Zehn Jahre "Hartz IV" in Bielefeld

von Venne Media

Zeit für eine Bilanz

Seit dem 1. Januar 2005 setzen Mitarbeiterinnen und Mitarbeiter der Stadt Bielefeld und der Agentur Bielefeld gemeinsam die Grundsicherung für erwerbsfähige Arbeitssuchende um, besser bekannt als „Hartz IV“ – zuerst in der ARGE, seit 2011 im Jobcenter Arbeitplus. Die Arbeitsmarktreform und ihre Auswirkungen sind auch heute noch umstritten, das Sozialgesetzbuch II wenig bekannt. Der Geschäftsführer des Jobcenters Arbeitplus Bielefeld, Rainer Radloff, der Oberbürgermeister der Stadt Bielefeld, Pit Clausen, und der Vorsitzende der Geschäftsführung der Agentur für Arbeit Bielefeld, Thomas Richter, beziehen Stellung. 

 Viel bewegt

Insgesamt sind in den vergangenen zehn Jahren in Bielefeld zwei Mrd. Euro für die Grundsicherung der erwerbsfähigen Hilfebedürftigen ausgegeben worden. Fast ein Drittel davon wurde von der Kommune aufgebracht (649,4 Mio. €).
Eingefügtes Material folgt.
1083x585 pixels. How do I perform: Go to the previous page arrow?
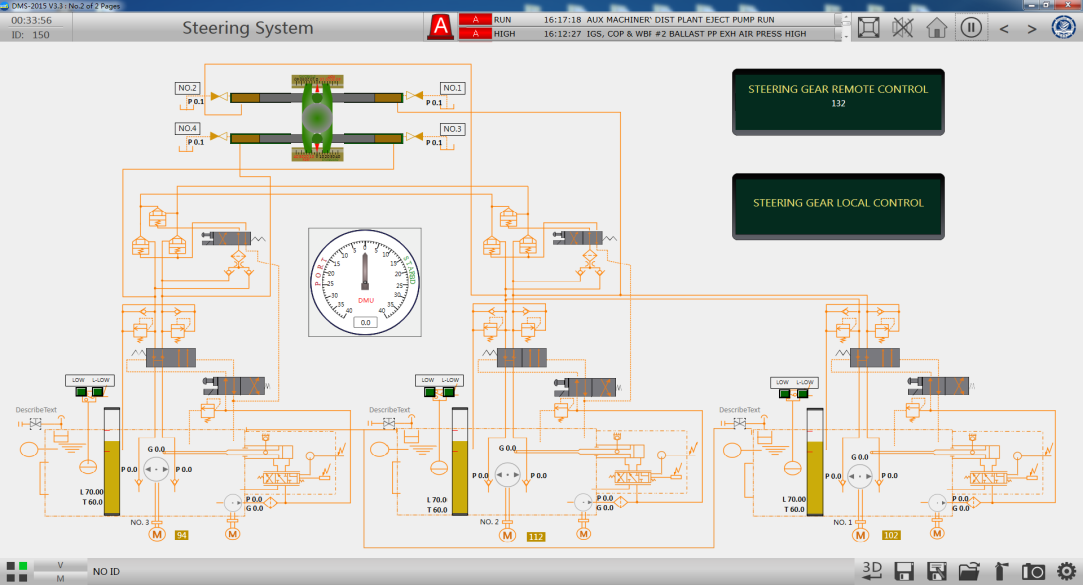pos(1005,28)
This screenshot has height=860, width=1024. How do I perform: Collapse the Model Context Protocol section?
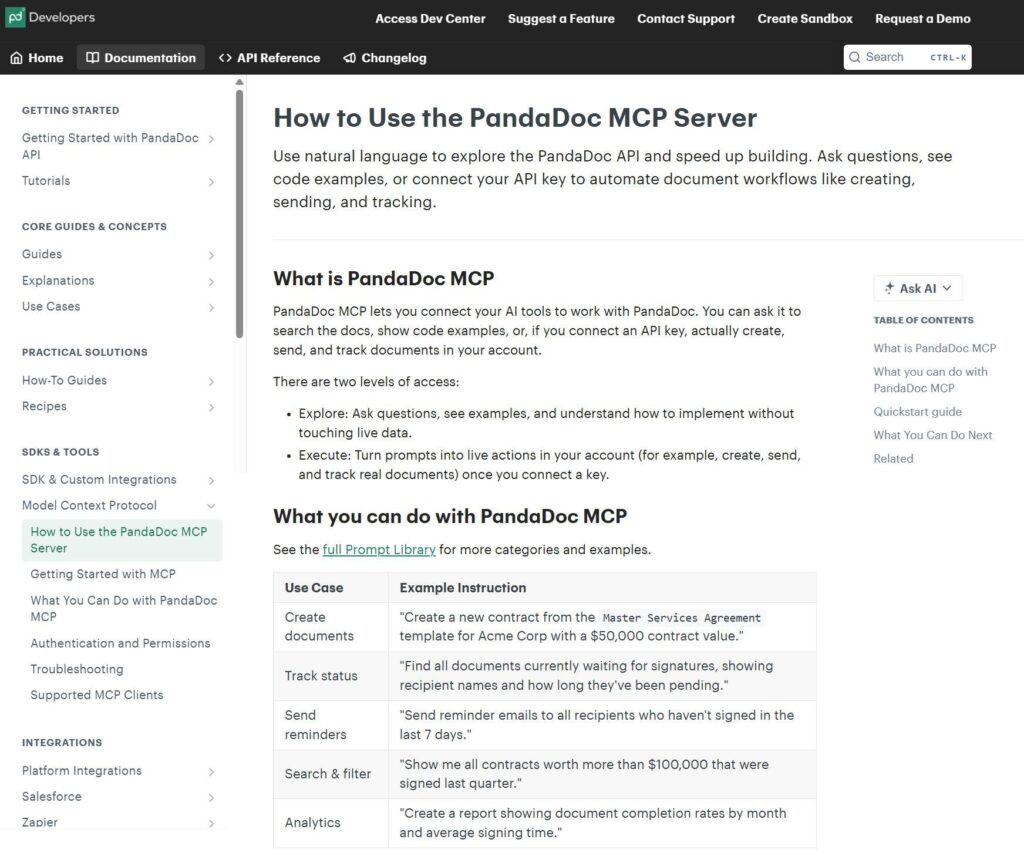point(211,506)
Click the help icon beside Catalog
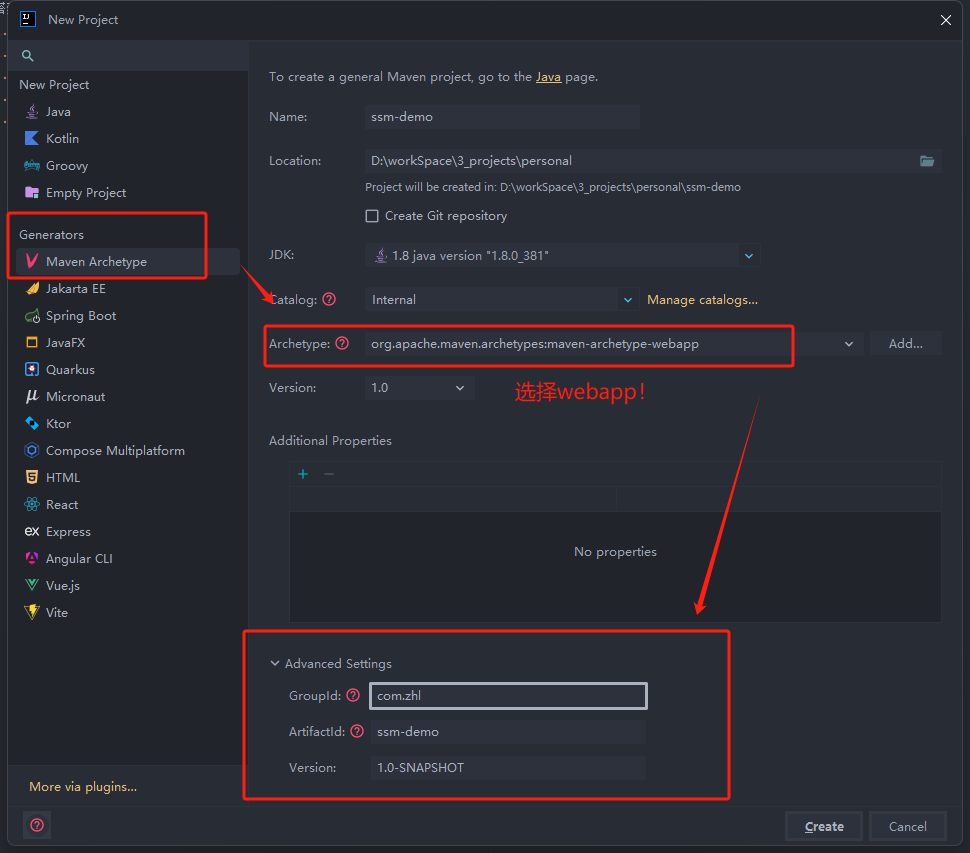This screenshot has height=853, width=970. tap(329, 299)
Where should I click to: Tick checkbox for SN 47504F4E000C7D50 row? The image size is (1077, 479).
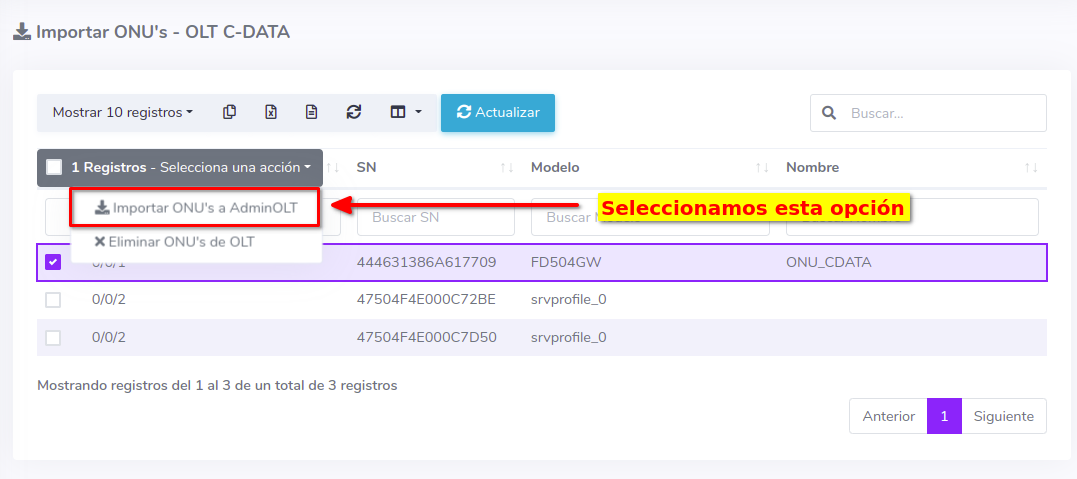[x=54, y=338]
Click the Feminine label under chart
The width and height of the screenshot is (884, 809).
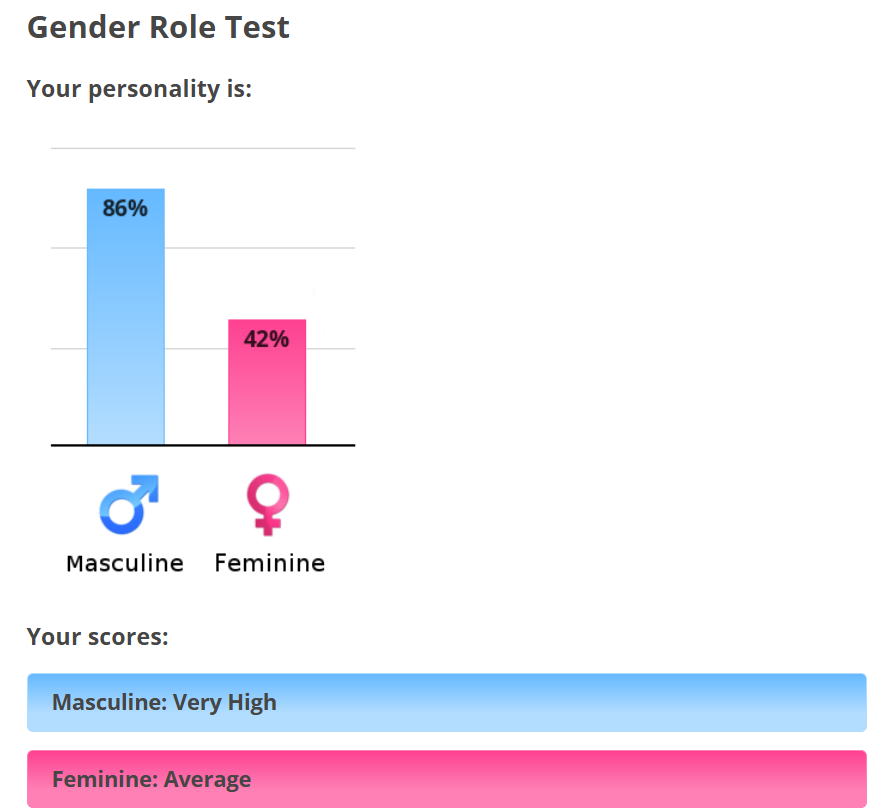pyautogui.click(x=269, y=563)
-          Leistungen zum Lebensunterhalt: 795 Mio. € (Bundesmittel),

-          Leistungen für Unterkunft und Heizung: 785 Mio. € (kommunal finanziert: 578 Mio. €)

-          Einmalige Beihilfen (kommunal finanziert): 35,7 Mio. €

-          Eingliederungsleistungen: 276 Mio. €

-          Verwaltungsbudget: 185 Mio. € (davon 35,7 Mio. € kommunaler Finanzierungsanteil der Stadt Bielefeld)
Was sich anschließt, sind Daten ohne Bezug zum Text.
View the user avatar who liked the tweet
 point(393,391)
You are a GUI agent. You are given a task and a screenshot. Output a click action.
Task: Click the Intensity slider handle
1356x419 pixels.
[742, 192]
Aktuell werden ca. 168 Mio. € Leistungen an Kundinnen und Kunden ausgezahlt. Bei 140 Beschäftigten in der Leistungsgewährung ist jede Sachbearbeiterin bzw. jeder Sachbearbeiter für durchschnittlich 1,2 Mio. € jährlich verantwortlich.

Viel verändert

Die Grundsicherung startete mit 19.643 Bedarfsgemeinschaften im Jahresdurchschnitt 2005 und hatte ihren Höchststand mit 20.265 Bedarfsgemeinschaften im Jahr 2006. Heute sind es 18.492. In diesen Bedarfsgemeinschaften leben aktuell rund 36.300 Personen.

Betrachtet man die erwerbsfähigen Leistungsberechtigten, reduzierte sich die Zahl von 26.429 im Jahresdurchschnitt 2005 bis heute um 1.189 auf 25.241. (Bei den erwerbsfähigen Leistungsberechtigten werden auch Personen mitgezählt, die dem Arbeitsmarkt aktuell nicht zur Verfügung stehen, beispielsweise weil sie Kinder unter drei Jahren betreuen oder Angehörige pflegen.)

Waren im Jahr 2005 in der Stadt Bielefeld noch durchschnittlich 15.907 Menschen von Arbeitslosigkeit im SGB II betroffen, sind es im Jahr 2014 durchschnittlich 11.822 Menschen. Dies entspricht einem Rückgang um 4.085 Arbeitslose oder 25,6 Prozent.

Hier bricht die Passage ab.